Non-vanishing of Dirichlet $L$ function $L(s,\chi)$ for $Re s=1$

Question

Assuming $\zeta (1+it)\ne 0 , \forall t\in \mathbb R$ , is there an easy proof that $L(1+it , \chi ) \ne 0 , \forall t\in \mathbb R$ where $\chi$ is any non principal Dirichlet character ?

Answer 1

$$\log L(s,\chi) = \sum_{n=1}^\infty \frac{\Lambda(n)}{\log n} \chi(n) n^{-s}, \qquad \qquad\sum_{\chi \bmod q} \chi(n) =\varphi(q) 1_{n \equiv 1 \bmod q}$$ $$F(s) = \prod_{\chi \bmod q} L(s,\chi), \qquad\qquad \log F(s) = \sum_{\chi \bmod q} \log L(s,\chi) = \varphi(q)\sum_{n=1}^\infty \frac{\Lambda(n)}{\log n} 1_{n \equiv 1 \bmod q} n^{-s}$$ Once you proved $L(1,\chi)\ne 0$ for each non-principal $\chi \bmod q$ you get that $F(s)$ is analytic for $\Re(s) > 0$ except a simple pole at $s=1$.

Also $\log F(s)$ is a Dirichlet series with non-negative coefficients and it is analytic for $\Re(s) > 1$.
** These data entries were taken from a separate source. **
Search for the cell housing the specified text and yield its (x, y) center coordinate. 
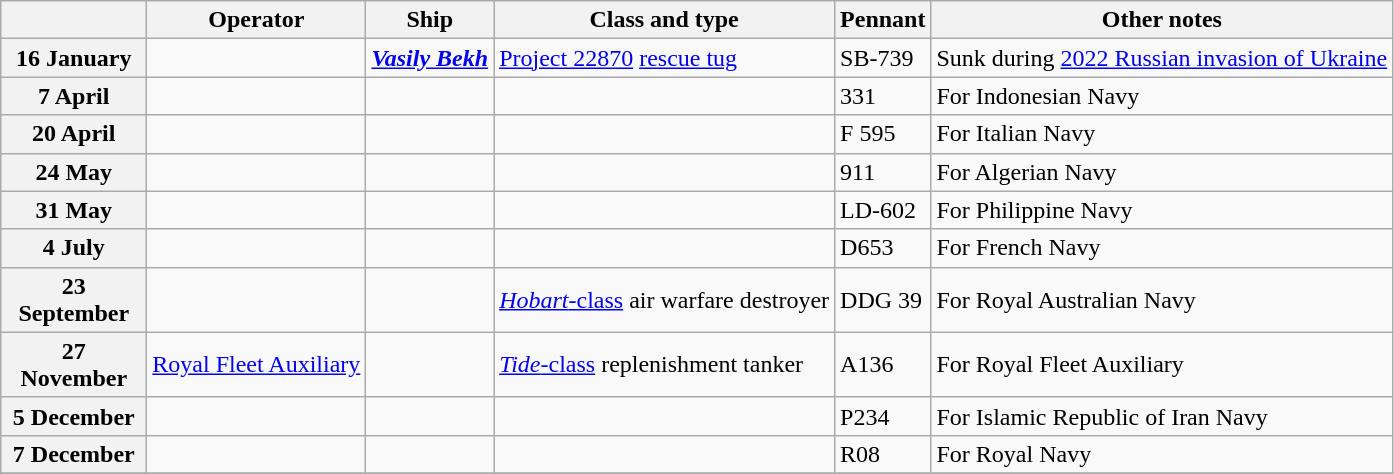
331 (883, 96)
Class and type (664, 20)
Other notes (1162, 20)
Tide-class replenishment tanker (664, 364)
7 December (74, 454)
Royal Fleet Auxiliary (256, 364)
For Algerian Navy (1162, 172)
5 December (74, 416)
16 January (74, 58)
DDG 39 (883, 300)
Pennant (883, 20)
A136 (883, 364)
24 May (74, 172)
20 April (74, 134)
For Royal Australian Navy (1162, 300)
SB-739 (883, 58)
7 April (74, 96)
Operator (256, 20)
R08 (883, 454)
For Royal Fleet Auxiliary (1162, 364)
P234 (883, 416)
4 July (74, 248)
For Indonesian Navy (1162, 96)
31 May (74, 210)
D653 (883, 248)
Project 22870 rescue tug (664, 58)
23 September (74, 300)
Sunk during 2022 Russian invasion of Ukraine (1162, 58)
Vasily Bekh (430, 58)
For French Navy (1162, 248)
F 595 (883, 134)
27 November (74, 364)
For Islamic Republic of Iran Navy (1162, 416)
For Royal Navy (1162, 454)
Ship (430, 20)
For Philippine Navy (1162, 210)
Hobart-class air warfare destroyer (664, 300)
LD-602 (883, 210)
For Italian Navy (1162, 134)
911 (883, 172)
Search for the cell housing the specified text and yield its (x, y) center coordinate. 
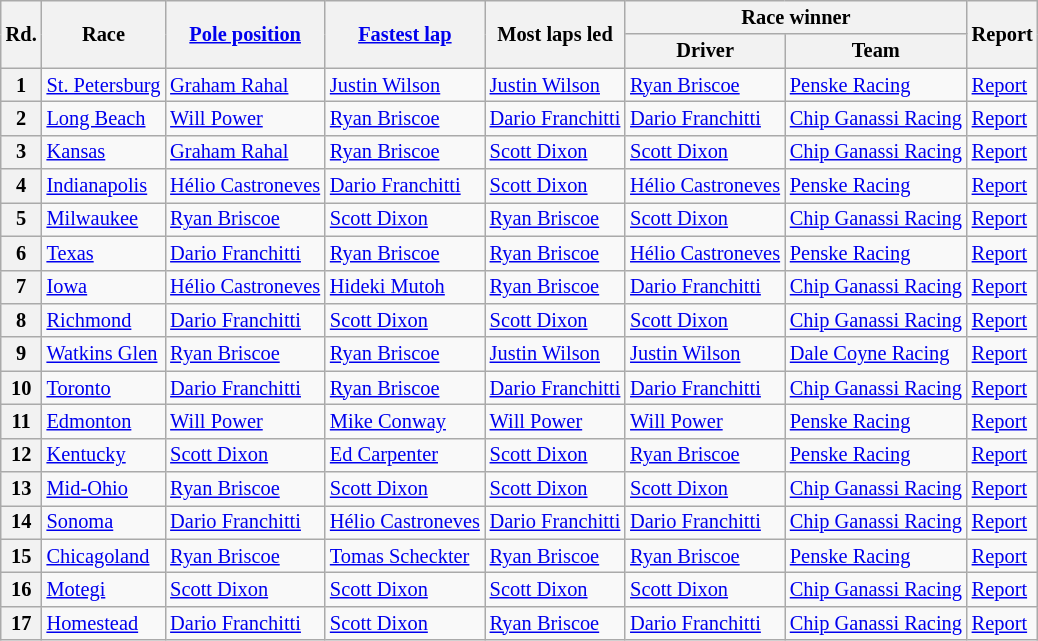
15 (22, 556)
Hideki Mutoh (405, 287)
14 (22, 522)
Dale Coyne Racing (876, 354)
Iowa (104, 287)
Sonoma (104, 522)
13 (22, 489)
4 (22, 186)
Driver (705, 51)
Most laps led (555, 34)
12 (22, 455)
Homestead (104, 623)
Watkins Glen (104, 354)
Ed Carpenter (405, 455)
Kentucky (104, 455)
Tomas Scheckter (405, 556)
16 (22, 589)
Fastest lap (405, 34)
Mike Conway (405, 421)
Rd. (22, 34)
11 (22, 421)
1 (22, 85)
6 (22, 253)
7 (22, 287)
Kansas (104, 152)
Milwaukee (104, 219)
Richmond (104, 320)
Chicagoland (104, 556)
Long Beach (104, 118)
Race winner (796, 17)
Mid-Ohio (104, 489)
17 (22, 623)
5 (22, 219)
Edmonton (104, 421)
8 (22, 320)
Pole position (245, 34)
10 (22, 388)
Texas (104, 253)
Motegi (104, 589)
2 (22, 118)
Toronto (104, 388)
St. Petersburg (104, 85)
9 (22, 354)
Indianapolis (104, 186)
3 (22, 152)
Race (104, 34)
Team (876, 51)
Provide the [x, y] coordinate of the cell's center where the given text is located.  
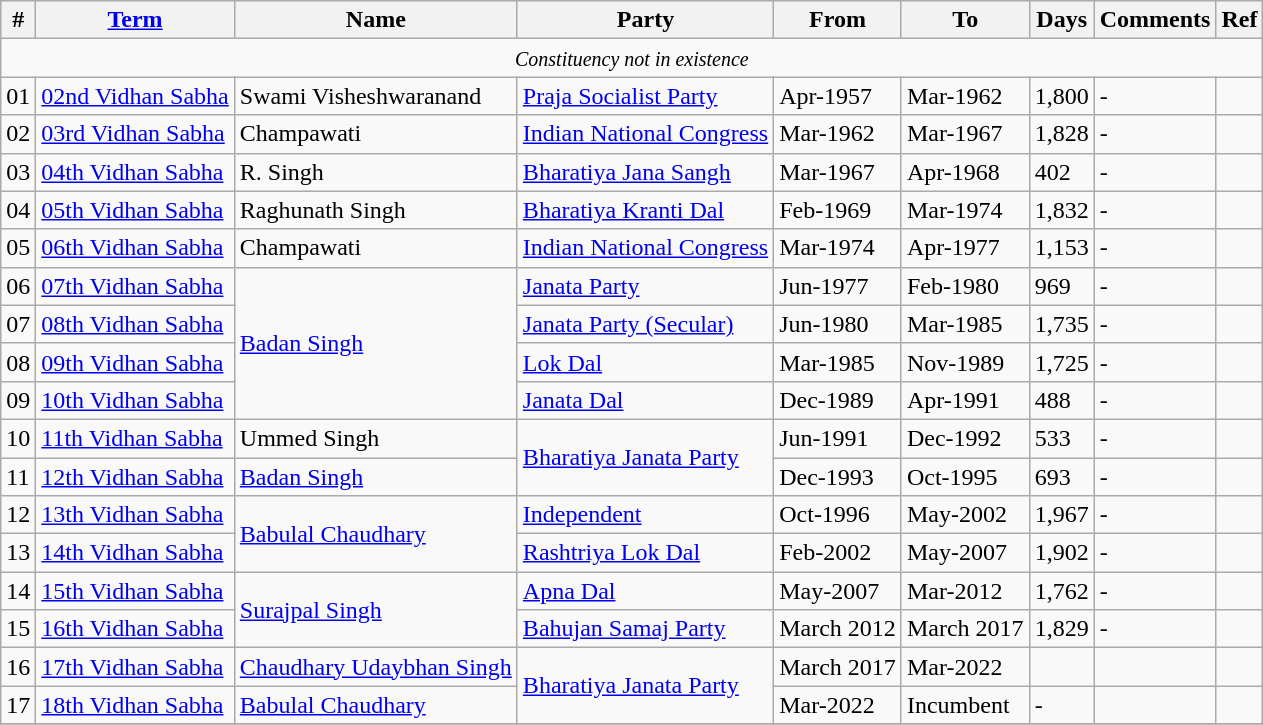
Rashtriya Lok Dal [645, 553]
1,829 [1062, 629]
Term [135, 20]
To [965, 20]
09th Vidhan Sabha [135, 362]
# [18, 20]
488 [1062, 400]
Constituency not in existence [632, 58]
17th Vidhan Sabha [135, 667]
14th Vidhan Sabha [135, 553]
Ummed Singh [376, 438]
Oct-1996 [838, 515]
17 [18, 705]
1,832 [1062, 210]
Bharatiya Kranti Dal [645, 210]
11th Vidhan Sabha [135, 438]
06th Vidhan Sabha [135, 248]
1,800 [1062, 96]
Name [376, 20]
Party [645, 20]
07 [18, 324]
05th Vidhan Sabha [135, 210]
Feb-2002 [838, 553]
May-2002 [965, 515]
Mar-2012 [965, 591]
12 [18, 515]
Incumbent [965, 705]
16 [18, 667]
1,902 [1062, 553]
Apr-1957 [838, 96]
02 [18, 134]
10th Vidhan Sabha [135, 400]
Bharatiya Jana Sangh [645, 172]
Feb-1980 [965, 286]
693 [1062, 477]
1,153 [1062, 248]
969 [1062, 286]
Dec-1989 [838, 400]
11 [18, 477]
Independent [645, 515]
08 [18, 362]
1,828 [1062, 134]
Janata Party (Secular) [645, 324]
04th Vidhan Sabha [135, 172]
Ref [1240, 20]
01 [18, 96]
Swami Visheshwaranand [376, 96]
Raghunath Singh [376, 210]
02nd Vidhan Sabha [135, 96]
13 [18, 553]
1,967 [1062, 515]
402 [1062, 172]
March 2012 [838, 629]
15 [18, 629]
05 [18, 248]
From [838, 20]
Dec-1993 [838, 477]
Nov-1989 [965, 362]
1,762 [1062, 591]
1,725 [1062, 362]
Apr-1977 [965, 248]
Apr-1991 [965, 400]
Jun-1977 [838, 286]
Chaudhary Udaybhan Singh [376, 667]
Apna Dal [645, 591]
1,735 [1062, 324]
14 [18, 591]
07th Vidhan Sabha [135, 286]
533 [1062, 438]
09 [18, 400]
03rd Vidhan Sabha [135, 134]
Jun-1991 [838, 438]
Jun-1980 [838, 324]
Surajpal Singh [376, 610]
13th Vidhan Sabha [135, 515]
Apr-1968 [965, 172]
06 [18, 286]
16th Vidhan Sabha [135, 629]
Praja Socialist Party [645, 96]
Lok Dal [645, 362]
Oct-1995 [965, 477]
Days [1062, 20]
Bahujan Samaj Party [645, 629]
Comments [1155, 20]
15th Vidhan Sabha [135, 591]
R. Singh [376, 172]
Janata Party [645, 286]
Feb-1969 [838, 210]
10 [18, 438]
18th Vidhan Sabha [135, 705]
Dec-1992 [965, 438]
03 [18, 172]
12th Vidhan Sabha [135, 477]
08th Vidhan Sabha [135, 324]
04 [18, 210]
Janata Dal [645, 400]
Capture the cell that displays the provided text and extract its [x, y] central coordinate. 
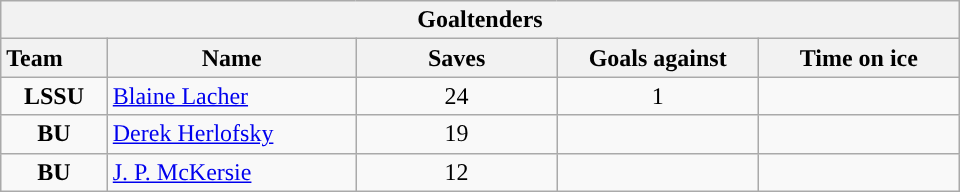
24 [456, 96]
LSSU [54, 96]
Name [232, 58]
Derek Herlofsky [232, 134]
1 [658, 96]
Goaltenders [480, 20]
Team [54, 58]
12 [456, 172]
J. P. McKersie [232, 172]
19 [456, 134]
Blaine Lacher [232, 96]
Goals against [658, 58]
Saves [456, 58]
Time on ice [858, 58]
Locate the cell with the specified text and output its (X, Y) center coordinate. 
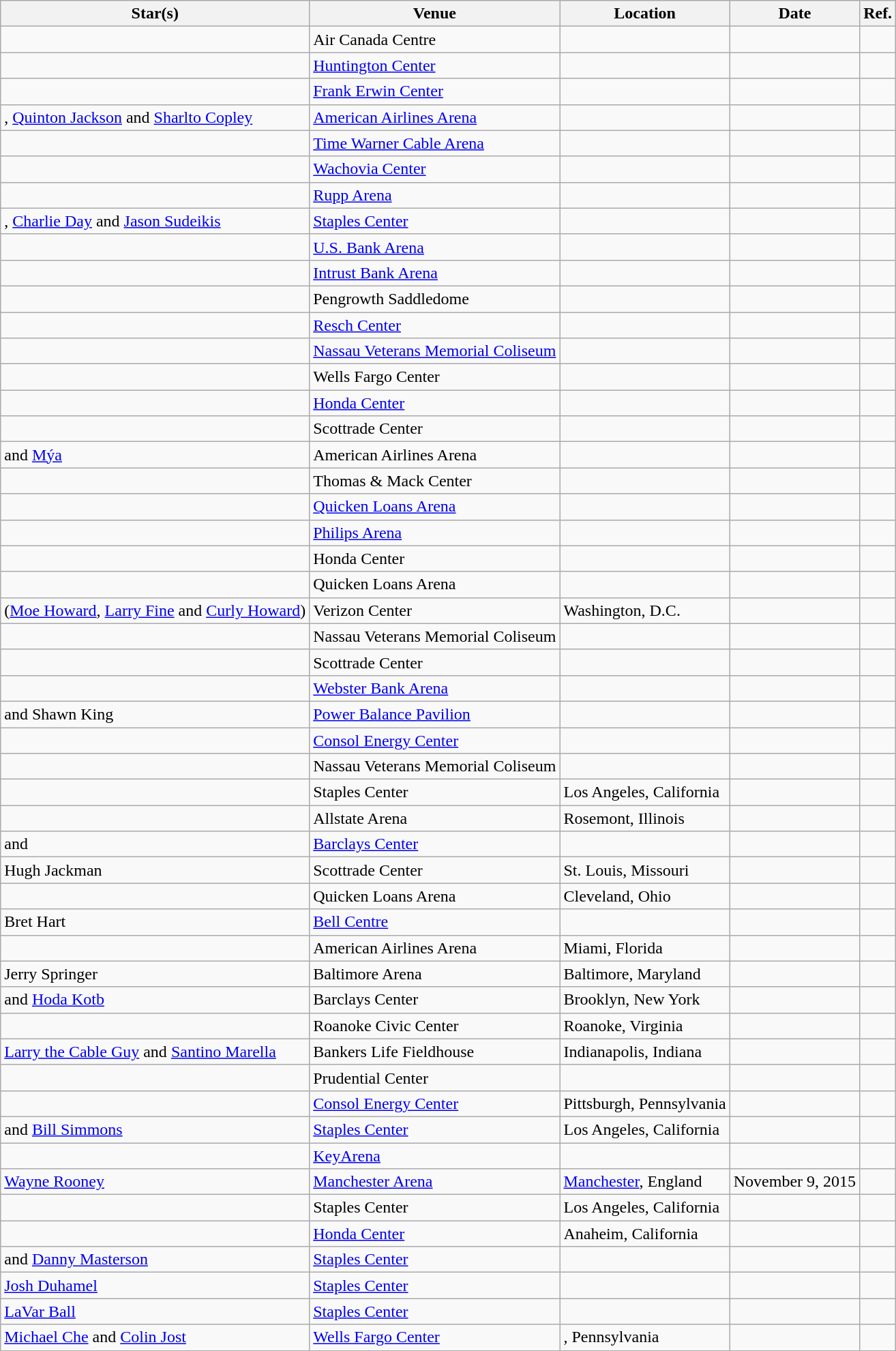
Indianapolis, Indiana (645, 1051)
Intrust Bank Arena (435, 273)
Venue (435, 14)
Allstate Arena (435, 818)
Frank Erwin Center (435, 91)
November 9, 2015 (794, 1182)
(Moe Howard, Larry Fine and Curly Howard) (155, 610)
Wayne Rooney (155, 1182)
Anaheim, California (645, 1234)
, Pennsylvania (645, 1337)
and Hoda Kotb (155, 1000)
Bell Centre (435, 922)
Baltimore Arena (435, 974)
and Mýa (155, 455)
Star(s) (155, 14)
Ref. (878, 14)
Washington, D.C. (645, 610)
Philips Arena (435, 533)
Pengrowth Saddledome (435, 299)
Miami, Florida (645, 948)
Michael Che and Colin Jost (155, 1337)
and Bill Simmons (155, 1129)
Prudential Center (435, 1077)
Power Balance Pavilion (435, 714)
U.S. Bank Arena (435, 247)
St. Louis, Missouri (645, 870)
Location (645, 14)
Date (794, 14)
Cleveland, Ohio (645, 896)
Thomas & Mack Center (435, 481)
and (155, 844)
Resch Center (435, 325)
LaVar Ball (155, 1311)
Wachovia Center (435, 169)
Air Canada Centre (435, 40)
, Quinton Jackson and Sharlto Copley (155, 117)
Bankers Life Fieldhouse (435, 1051)
Huntington Center (435, 65)
KeyArena (435, 1156)
Hugh Jackman (155, 870)
Josh Duhamel (155, 1285)
and Danny Masterson (155, 1259)
Baltimore, Maryland (645, 974)
, Charlie Day and Jason Sudeikis (155, 221)
Webster Bank Arena (435, 688)
Larry the Cable Guy and Santino Marella (155, 1051)
Rupp Arena (435, 195)
Time Warner Cable Arena (435, 143)
Manchester Arena (435, 1182)
Roanoke, Virginia (645, 1026)
Manchester, England (645, 1182)
Brooklyn, New York (645, 1000)
Rosemont, Illinois (645, 818)
Bret Hart (155, 922)
Verizon Center (435, 610)
Roanoke Civic Center (435, 1026)
Pittsburgh, Pennsylvania (645, 1103)
and Shawn King (155, 714)
Jerry Springer (155, 974)
Find where the given text appears and provide that cell's center as (x, y) coordinate. 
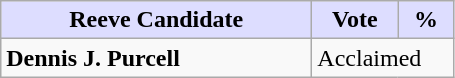
Acclaimed (383, 58)
Dennis J. Purcell (156, 58)
Reeve Candidate (156, 20)
Vote (355, 20)
% (426, 20)
Return [x, y] of the center of cell containing provided text 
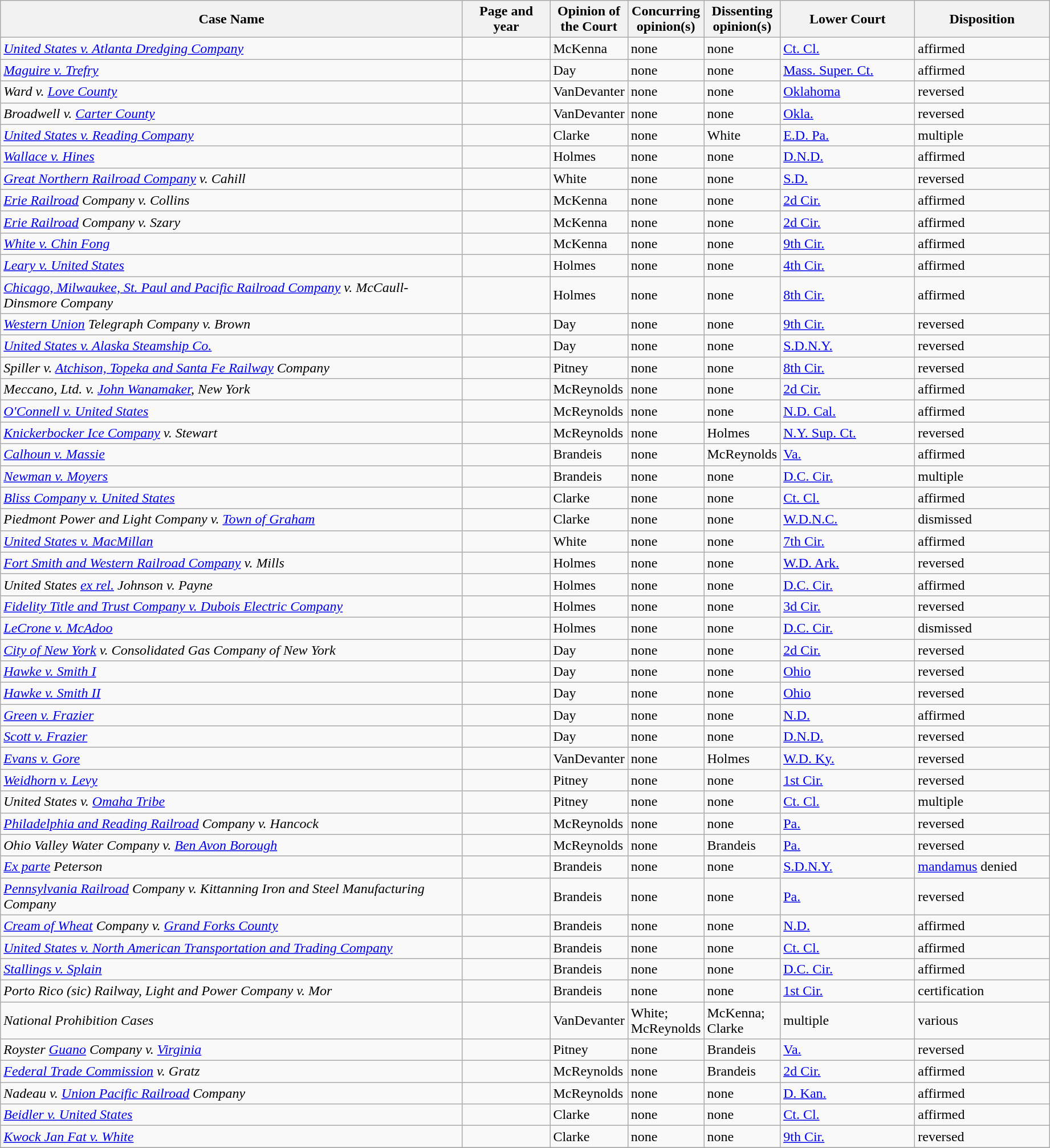
7th Cir. [848, 541]
Newman v. Moyers [231, 476]
Cream of Wheat Company v. Grand Forks County [231, 925]
O'Connell v. United States [231, 411]
4th Cir. [848, 265]
Stallings v. Splain [231, 968]
Erie Railroad Company v. Szary [231, 222]
Broadwell v. Carter County [231, 113]
Erie Railroad Company v. Collins [231, 200]
Maguire v. Trefry [231, 70]
N.Y. Sup. Ct. [848, 433]
Scott v. Frazier [231, 736]
Great Northern Railroad Company v. Cahill [231, 178]
Wallace v. Hines [231, 157]
Page and year [506, 19]
Meccano, Ltd. v. John Wanamaker, New York [231, 389]
W.D. Ky. [848, 758]
United States v. Atlanta Dredging Company [231, 48]
W.D.N.C. [848, 519]
White; McReynolds [666, 1019]
Lower Court [848, 19]
Pennsylvania Railroad Company v. Kittanning Iron and Steel Manufacturing Company [231, 896]
Spiller v. Atchison, Topeka and Santa Fe Railway Company [231, 368]
Chicago, Milwaukee, St. Paul and Pacific Railroad Company v. McCaull-Dinsmore Company [231, 294]
Mass. Super. Ct. [848, 70]
Bliss Company v. United States [231, 498]
Opinion of the Court [589, 19]
Leary v. United States [231, 265]
White v. Chin Fong [231, 243]
Okla. [848, 113]
United States v. Alaska Steamship Co. [231, 346]
Oklahoma [848, 92]
D. Kan. [848, 1093]
Royster Guano Company v. Virginia [231, 1049]
Evans v. Gore [231, 758]
Ohio Valley Water Company v. Ben Avon Borough [231, 845]
United States v. Reading Company [231, 135]
certification [982, 990]
Hawke v. Smith II [231, 693]
Fidelity Title and Trust Company v. Dubois Electric Company [231, 606]
Beidler v. United States [231, 1114]
United States ex rel. Johnson v. Payne [231, 584]
Porto Rico (sic) Railway, Light and Power Company v. Mor [231, 990]
Ex parte Peterson [231, 866]
Philadelphia and Reading Railroad Company v. Hancock [231, 823]
McKenna; Clarke [742, 1019]
W.D. Ark. [848, 563]
Case Name [231, 19]
3d Cir. [848, 606]
Piedmont Power and Light Company v. Town of Graham [231, 519]
Knickerbocker Ice Company v. Stewart [231, 433]
various [982, 1019]
Kwock Jan Fat v. White [231, 1136]
Nadeau v. Union Pacific Railroad Company [231, 1093]
United States v. Omaha Tribe [231, 801]
Disposition [982, 19]
Fort Smith and Western Railroad Company v. Mills [231, 563]
City of New York v. Consolidated Gas Company of New York [231, 649]
Ward v. Love County [231, 92]
National Prohibition Cases [231, 1019]
Weidhorn v. Levy [231, 780]
E.D. Pa. [848, 135]
Concurring opinion(s) [666, 19]
Western Union Telegraph Company v. Brown [231, 324]
Hawke v. Smith I [231, 671]
Green v. Frazier [231, 715]
Federal Trade Commission v. Gratz [231, 1071]
S.D. [848, 178]
mandamus denied [982, 866]
Calhoun v. Massie [231, 454]
Dissenting opinion(s) [742, 19]
United States v. North American Transportation and Trading Company [231, 947]
N.D. Cal. [848, 411]
LeCrone v. McAdoo [231, 628]
United States v. MacMillan [231, 541]
Scan for the cell matching the given text and deliver its [x, y] coordinate at center. 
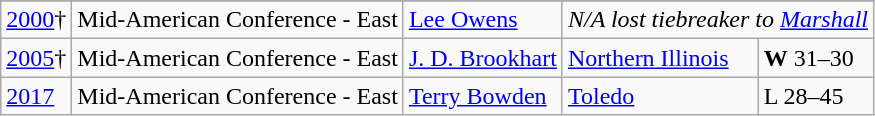
J. D. Brookhart [482, 58]
Northern Illinois [660, 58]
Toledo [660, 96]
W 31–30 [816, 58]
N/A lost tiebreaker to Marshall [718, 20]
2000† [36, 20]
2017 [36, 96]
2005† [36, 58]
Terry Bowden [482, 96]
L 28–45 [816, 96]
Lee Owens [482, 20]
For the text-containing cell, return its midpoint in [X, Y] coordinate format. 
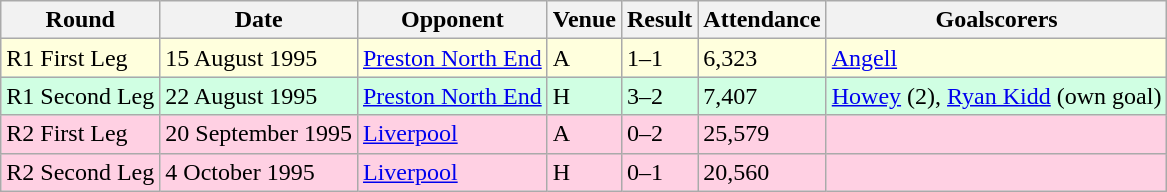
R1 Second Leg [80, 96]
25,579 [762, 134]
3–2 [659, 96]
Date [259, 20]
Venue [584, 20]
R2 Second Leg [80, 172]
7,407 [762, 96]
4 October 1995 [259, 172]
R1 First Leg [80, 58]
Howey (2), Ryan Kidd (own goal) [996, 96]
Goalscorers [996, 20]
Opponent [452, 20]
Round [80, 20]
1–1 [659, 58]
Angell [996, 58]
20,560 [762, 172]
6,323 [762, 58]
15 August 1995 [259, 58]
Result [659, 20]
Attendance [762, 20]
20 September 1995 [259, 134]
22 August 1995 [259, 96]
0–1 [659, 172]
R2 First Leg [80, 134]
0–2 [659, 134]
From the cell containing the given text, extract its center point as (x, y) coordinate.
Thus the same argument $2(1+\cos \phi)^2 \ge 0$ as for $\zeta(s)$ applies to obtain $F(s) \ne 0$ for $\Re(s) \ge 1$

which implies $L(s,\chi) \ne 0$.

Finally $\frac{L'}{L}(s,\chi) = \mathcal{O}(\log^k s)$ for $\Re(s) > 1-\frac{A}{1+|\log |\Im(s)|}$ and Mellin inversion lets us prove the prime number theorem in arithmetic progessions.